4. How is Ninon supported by community and family? Do you find that the village where the wedding takes place is presented as an ideal human community? If so, how does it contrast with the more urban environments described in the novel?
5. What is the significance of the Silicon Brotherhood [p. 125] within the story? What element of contemporary culture do they represent? What other utopian communities do they resemble?
6. A woman Jean meets during his journey remarks that the river beneath them is polluted. "It's we who have ruined it," she says, "we ruin everything" [p. 62]. What other examples of nature's despoliation can you find in the story? Berger repeatedly uses images of birds in his narrative. What do you think the presence of these birds expresses? Are they symbolic of nature, or of human souls?
7. How does ritual--for instance, the oath with the tamata, Jean's visit to the roadside shrine, and the wedding feast itself--serve to strengthen individuals and communities, to give shape and meaning to often painful lives?
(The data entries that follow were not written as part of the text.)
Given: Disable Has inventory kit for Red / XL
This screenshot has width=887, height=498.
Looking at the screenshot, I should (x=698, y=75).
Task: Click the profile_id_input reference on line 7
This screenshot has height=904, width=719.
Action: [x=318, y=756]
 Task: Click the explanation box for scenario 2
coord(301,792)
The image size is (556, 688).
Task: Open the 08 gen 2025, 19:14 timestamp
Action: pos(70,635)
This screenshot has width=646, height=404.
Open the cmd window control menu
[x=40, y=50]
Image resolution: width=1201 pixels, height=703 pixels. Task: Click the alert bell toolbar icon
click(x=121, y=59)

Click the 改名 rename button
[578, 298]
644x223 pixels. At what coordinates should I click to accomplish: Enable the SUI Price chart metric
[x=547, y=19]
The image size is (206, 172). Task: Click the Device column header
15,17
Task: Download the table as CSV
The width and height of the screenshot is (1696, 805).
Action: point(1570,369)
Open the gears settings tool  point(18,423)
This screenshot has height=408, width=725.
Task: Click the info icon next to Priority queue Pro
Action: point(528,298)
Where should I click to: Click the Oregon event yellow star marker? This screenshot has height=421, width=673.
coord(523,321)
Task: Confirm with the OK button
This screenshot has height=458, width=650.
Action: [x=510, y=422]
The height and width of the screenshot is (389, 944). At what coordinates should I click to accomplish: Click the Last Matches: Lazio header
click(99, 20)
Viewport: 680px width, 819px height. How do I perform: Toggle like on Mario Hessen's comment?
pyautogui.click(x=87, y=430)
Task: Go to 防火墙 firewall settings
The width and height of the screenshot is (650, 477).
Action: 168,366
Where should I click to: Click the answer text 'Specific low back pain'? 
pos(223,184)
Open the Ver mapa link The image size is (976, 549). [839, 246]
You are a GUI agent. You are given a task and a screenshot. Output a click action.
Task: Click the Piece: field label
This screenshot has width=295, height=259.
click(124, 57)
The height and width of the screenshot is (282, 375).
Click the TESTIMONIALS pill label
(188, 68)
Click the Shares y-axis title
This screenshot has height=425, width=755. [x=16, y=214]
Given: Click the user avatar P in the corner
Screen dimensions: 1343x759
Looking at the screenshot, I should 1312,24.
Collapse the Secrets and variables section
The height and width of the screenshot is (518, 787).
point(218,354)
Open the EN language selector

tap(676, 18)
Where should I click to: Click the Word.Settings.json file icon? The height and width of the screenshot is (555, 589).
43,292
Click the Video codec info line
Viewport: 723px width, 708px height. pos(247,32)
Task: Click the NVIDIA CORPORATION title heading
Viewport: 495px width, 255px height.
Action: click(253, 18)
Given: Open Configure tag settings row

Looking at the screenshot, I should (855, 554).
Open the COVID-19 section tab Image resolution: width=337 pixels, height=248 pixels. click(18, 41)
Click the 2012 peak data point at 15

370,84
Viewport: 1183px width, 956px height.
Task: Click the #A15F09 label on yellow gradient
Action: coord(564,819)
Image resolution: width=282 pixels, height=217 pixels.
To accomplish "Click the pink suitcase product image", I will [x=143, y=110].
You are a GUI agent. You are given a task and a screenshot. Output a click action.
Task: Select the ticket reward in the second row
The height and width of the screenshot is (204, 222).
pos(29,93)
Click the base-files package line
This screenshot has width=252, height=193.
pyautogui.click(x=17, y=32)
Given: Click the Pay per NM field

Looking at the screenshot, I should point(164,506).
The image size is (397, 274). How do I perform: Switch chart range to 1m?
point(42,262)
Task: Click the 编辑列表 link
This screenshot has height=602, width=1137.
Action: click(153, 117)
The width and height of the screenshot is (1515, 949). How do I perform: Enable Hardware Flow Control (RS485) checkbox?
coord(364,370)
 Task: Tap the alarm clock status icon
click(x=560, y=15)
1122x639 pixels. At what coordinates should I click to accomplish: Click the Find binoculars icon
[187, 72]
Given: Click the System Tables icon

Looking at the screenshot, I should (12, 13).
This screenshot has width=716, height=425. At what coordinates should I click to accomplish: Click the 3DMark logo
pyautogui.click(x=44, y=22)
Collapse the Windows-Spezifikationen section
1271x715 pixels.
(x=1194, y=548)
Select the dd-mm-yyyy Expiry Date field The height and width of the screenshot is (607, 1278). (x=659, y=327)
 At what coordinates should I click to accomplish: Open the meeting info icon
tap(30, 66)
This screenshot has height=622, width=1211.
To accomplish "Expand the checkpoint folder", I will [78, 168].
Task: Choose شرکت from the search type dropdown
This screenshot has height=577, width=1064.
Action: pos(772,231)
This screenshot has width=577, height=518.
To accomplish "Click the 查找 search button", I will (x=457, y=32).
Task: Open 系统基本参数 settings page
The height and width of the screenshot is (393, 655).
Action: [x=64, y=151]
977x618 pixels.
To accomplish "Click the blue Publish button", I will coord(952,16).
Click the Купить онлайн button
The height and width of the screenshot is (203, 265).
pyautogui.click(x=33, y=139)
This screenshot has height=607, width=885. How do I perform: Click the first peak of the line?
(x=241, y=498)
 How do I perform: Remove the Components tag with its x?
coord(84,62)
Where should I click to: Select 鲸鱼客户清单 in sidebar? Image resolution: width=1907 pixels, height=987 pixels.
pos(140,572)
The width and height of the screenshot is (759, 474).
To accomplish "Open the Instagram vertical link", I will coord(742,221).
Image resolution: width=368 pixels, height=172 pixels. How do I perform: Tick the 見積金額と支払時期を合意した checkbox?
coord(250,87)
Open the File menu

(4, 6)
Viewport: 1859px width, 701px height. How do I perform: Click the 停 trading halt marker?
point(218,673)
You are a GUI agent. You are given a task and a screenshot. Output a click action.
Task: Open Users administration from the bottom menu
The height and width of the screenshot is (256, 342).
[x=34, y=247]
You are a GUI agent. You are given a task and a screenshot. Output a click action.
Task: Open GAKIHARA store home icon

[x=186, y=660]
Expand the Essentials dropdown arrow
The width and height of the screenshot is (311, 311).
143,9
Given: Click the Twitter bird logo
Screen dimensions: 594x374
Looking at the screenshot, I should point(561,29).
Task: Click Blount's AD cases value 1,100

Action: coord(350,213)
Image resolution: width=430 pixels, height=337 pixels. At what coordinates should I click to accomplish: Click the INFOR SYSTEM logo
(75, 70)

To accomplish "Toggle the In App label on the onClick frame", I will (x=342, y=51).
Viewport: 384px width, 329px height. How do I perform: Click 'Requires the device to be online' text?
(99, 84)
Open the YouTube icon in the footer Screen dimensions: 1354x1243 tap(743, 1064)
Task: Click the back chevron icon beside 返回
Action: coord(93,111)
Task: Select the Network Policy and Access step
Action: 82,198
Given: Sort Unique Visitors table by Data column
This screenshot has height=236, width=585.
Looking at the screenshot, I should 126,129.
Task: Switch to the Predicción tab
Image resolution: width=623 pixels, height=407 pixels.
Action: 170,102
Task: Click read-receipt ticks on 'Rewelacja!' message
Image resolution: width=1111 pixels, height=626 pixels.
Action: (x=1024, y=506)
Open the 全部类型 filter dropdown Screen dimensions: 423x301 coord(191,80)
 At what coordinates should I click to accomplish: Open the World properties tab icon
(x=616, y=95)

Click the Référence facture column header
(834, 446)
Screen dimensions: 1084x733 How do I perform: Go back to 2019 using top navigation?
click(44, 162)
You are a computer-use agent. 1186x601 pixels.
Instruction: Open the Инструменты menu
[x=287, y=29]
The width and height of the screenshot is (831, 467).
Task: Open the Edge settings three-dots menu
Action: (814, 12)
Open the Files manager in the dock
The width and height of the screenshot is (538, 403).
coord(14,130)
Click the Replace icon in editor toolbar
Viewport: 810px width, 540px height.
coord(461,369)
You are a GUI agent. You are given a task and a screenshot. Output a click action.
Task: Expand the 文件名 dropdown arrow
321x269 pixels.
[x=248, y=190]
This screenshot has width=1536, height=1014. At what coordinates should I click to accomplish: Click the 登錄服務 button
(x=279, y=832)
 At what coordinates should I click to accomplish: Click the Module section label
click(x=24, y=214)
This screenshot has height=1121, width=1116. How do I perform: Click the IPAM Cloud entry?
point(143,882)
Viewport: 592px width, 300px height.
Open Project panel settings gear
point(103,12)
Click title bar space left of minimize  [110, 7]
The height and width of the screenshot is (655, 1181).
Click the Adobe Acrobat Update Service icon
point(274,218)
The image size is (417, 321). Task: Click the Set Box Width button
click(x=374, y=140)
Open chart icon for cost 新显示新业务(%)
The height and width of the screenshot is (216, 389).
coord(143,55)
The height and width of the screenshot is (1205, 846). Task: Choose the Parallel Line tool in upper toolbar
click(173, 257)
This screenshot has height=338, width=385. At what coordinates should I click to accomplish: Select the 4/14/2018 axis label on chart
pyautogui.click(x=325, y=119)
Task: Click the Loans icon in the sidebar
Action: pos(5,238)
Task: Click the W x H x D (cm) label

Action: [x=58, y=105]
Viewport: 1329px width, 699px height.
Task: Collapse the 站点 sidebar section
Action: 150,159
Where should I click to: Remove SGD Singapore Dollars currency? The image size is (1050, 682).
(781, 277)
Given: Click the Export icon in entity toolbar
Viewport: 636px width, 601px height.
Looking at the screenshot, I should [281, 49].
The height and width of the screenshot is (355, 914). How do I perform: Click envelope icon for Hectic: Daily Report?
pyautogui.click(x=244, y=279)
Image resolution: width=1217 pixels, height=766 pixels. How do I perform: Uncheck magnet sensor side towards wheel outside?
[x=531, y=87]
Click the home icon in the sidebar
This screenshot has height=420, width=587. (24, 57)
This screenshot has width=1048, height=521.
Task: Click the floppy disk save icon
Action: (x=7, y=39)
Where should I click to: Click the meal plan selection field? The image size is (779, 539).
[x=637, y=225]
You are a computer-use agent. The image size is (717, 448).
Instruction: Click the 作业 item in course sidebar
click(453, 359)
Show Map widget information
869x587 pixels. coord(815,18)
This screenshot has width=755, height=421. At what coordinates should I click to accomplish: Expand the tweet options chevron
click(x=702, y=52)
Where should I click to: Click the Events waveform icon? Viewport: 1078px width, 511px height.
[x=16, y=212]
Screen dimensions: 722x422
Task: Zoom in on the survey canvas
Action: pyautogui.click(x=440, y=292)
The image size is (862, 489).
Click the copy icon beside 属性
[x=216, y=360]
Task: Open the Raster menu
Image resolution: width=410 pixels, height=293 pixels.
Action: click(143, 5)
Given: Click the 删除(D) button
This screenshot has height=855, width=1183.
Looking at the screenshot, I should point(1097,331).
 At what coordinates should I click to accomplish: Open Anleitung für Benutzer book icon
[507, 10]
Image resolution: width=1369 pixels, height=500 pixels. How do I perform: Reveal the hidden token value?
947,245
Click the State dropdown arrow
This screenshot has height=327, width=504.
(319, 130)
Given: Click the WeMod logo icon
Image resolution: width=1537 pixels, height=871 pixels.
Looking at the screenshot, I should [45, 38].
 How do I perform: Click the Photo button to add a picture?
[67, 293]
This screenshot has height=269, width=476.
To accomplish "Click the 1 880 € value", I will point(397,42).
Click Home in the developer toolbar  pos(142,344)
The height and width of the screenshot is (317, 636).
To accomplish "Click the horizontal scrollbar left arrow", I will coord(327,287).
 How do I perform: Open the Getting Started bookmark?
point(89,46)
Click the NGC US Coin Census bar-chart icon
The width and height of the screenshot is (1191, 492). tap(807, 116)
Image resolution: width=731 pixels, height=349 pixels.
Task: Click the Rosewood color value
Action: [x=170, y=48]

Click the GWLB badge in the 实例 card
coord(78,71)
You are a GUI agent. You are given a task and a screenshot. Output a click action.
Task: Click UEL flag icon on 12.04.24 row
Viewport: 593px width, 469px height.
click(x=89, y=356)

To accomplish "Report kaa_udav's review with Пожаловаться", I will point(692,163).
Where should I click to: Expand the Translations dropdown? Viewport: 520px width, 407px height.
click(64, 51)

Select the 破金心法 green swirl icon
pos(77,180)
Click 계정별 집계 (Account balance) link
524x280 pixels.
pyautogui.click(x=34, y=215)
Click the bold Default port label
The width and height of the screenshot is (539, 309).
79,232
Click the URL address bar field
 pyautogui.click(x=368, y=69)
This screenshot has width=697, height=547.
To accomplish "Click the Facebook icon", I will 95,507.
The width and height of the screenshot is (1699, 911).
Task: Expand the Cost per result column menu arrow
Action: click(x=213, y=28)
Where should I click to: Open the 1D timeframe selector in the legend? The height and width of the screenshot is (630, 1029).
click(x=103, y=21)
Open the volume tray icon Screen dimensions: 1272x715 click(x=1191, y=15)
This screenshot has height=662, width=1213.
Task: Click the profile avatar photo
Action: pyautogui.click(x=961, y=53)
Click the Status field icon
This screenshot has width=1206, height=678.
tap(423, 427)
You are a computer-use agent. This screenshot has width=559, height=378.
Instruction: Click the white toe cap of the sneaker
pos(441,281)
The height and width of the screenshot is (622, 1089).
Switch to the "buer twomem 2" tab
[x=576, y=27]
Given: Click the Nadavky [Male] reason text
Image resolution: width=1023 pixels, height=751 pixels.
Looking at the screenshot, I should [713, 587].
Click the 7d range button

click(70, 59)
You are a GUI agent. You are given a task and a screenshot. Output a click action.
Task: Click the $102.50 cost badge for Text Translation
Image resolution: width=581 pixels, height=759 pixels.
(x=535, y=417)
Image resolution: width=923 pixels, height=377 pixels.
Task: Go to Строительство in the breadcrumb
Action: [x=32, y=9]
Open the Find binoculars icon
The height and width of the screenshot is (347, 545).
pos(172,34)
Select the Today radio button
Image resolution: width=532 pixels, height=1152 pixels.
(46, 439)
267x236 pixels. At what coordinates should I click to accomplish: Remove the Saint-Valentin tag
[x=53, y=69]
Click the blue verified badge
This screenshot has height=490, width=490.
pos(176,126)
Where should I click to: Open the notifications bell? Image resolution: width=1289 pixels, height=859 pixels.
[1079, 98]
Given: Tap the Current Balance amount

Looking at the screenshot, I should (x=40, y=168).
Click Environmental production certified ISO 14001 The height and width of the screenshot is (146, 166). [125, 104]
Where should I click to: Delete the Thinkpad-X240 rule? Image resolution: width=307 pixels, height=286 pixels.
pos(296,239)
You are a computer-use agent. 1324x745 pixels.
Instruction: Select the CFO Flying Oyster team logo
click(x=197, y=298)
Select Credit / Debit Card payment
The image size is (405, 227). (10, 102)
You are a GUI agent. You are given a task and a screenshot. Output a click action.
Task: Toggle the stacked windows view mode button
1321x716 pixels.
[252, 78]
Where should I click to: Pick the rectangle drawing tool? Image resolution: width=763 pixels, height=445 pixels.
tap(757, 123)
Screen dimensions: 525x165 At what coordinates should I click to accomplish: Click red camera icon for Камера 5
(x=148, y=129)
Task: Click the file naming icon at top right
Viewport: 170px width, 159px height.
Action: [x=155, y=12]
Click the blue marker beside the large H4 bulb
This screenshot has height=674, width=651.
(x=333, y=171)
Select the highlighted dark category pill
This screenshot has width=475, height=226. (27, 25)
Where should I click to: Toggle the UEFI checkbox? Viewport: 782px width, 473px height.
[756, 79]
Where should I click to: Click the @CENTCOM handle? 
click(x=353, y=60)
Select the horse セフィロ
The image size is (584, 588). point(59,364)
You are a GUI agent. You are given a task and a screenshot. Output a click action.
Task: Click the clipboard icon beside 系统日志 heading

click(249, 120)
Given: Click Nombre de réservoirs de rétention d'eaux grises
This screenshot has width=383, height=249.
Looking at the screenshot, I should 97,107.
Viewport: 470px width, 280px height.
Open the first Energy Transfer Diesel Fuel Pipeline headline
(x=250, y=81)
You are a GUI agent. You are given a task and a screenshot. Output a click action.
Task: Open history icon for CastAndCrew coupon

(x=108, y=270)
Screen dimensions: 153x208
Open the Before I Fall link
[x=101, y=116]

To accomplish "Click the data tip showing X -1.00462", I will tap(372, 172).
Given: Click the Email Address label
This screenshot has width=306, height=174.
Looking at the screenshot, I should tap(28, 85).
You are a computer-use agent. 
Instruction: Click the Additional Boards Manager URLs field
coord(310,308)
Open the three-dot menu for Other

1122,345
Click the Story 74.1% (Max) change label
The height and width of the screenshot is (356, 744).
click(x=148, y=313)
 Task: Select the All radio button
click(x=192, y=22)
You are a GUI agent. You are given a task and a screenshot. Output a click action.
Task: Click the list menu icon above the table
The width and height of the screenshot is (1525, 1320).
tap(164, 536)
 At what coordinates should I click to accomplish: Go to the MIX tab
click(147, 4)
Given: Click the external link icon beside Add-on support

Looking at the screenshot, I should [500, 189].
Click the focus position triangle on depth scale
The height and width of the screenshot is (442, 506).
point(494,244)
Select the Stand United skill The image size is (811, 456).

What other examples of ritual can you find in the novel, and why has Berger included them?
8. To the Wedding's landscape has been described as "post-Cold War." What features of it are specifically post-Cold War? In what way is this landscape appropriate to the story that is being told? How does the relaxation of political borders that has occurred during Ninon's lifetime parallel the transcendence of national and cultural boundaries that characterizes Ninon and Gino's story?
9. In what way does 1990s Europe, as described in the novel, differ from the Europe of fifteen years earlier that Ninon recalls from her childhood? Might Jean and Zdena's story be different had they come of age after the Cold War? "You'll never have," Zdena says to the teenage Ninon, "the future for which we sacrificed everything" [pp. 24-25]. Is this a sad statement, or a hopeful one?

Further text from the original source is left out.